Computer scientists from NTU have found a way to compromise artificial intelligence (AI) chatbots – by training and using an AI chatbot to produce prompts that can ‘jailbreak’ other chatbots.

‘Jailbreaking’ is a term in computer security where computer hackers find and exploit flaws in a system’s software to make it do something its developers deliberately restricted from doing.

The researchers’ used a twofold method for ‘jailbreaking’ LLMs, which they named “Masterkey”. First, they reverse-engineered how large language models (LLMs) detect and defend themselves from malicious queries. With that information, they taught an LLM to automatically learn and produce prompts that bypass the defences of other LLMs.

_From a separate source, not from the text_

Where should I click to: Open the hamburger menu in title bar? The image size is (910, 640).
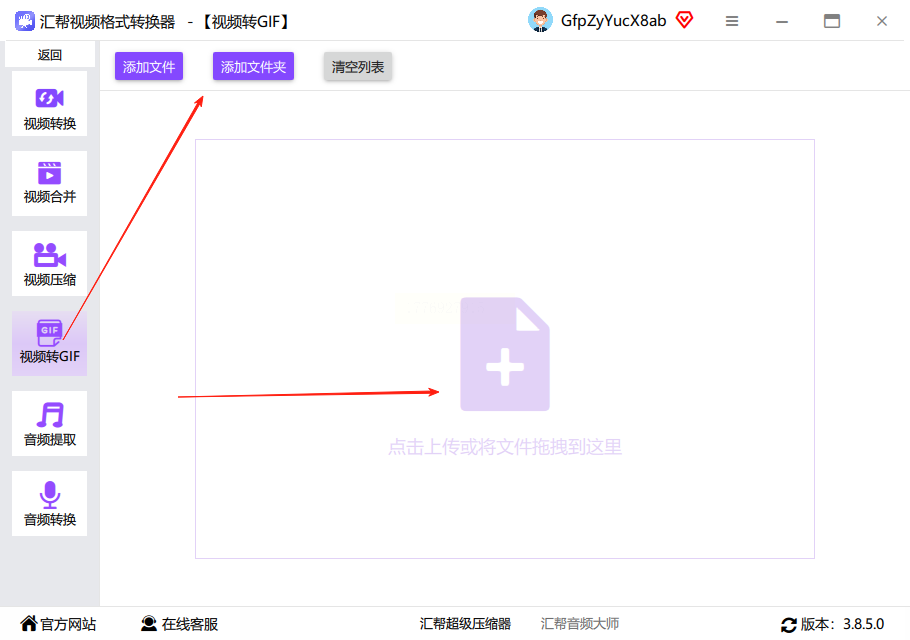pos(732,21)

This process can be automated, creating a jailbreaking LLM that can adapt to and create new jailbreak prompts even after developers patch their LLMs.

Their findings may be critical in helping companies and businesses to be aware of the weaknesses and limitations of their LLM chatbots so that they can take steps to strengthen them against hackers. 

After running a series of proof-of-concept tests on LLMs to prove that their technique indeed presents a clear and present threat to them, the researchers immediately reported the issues to the relevant service providers upon initiating successful jailbreak attacks.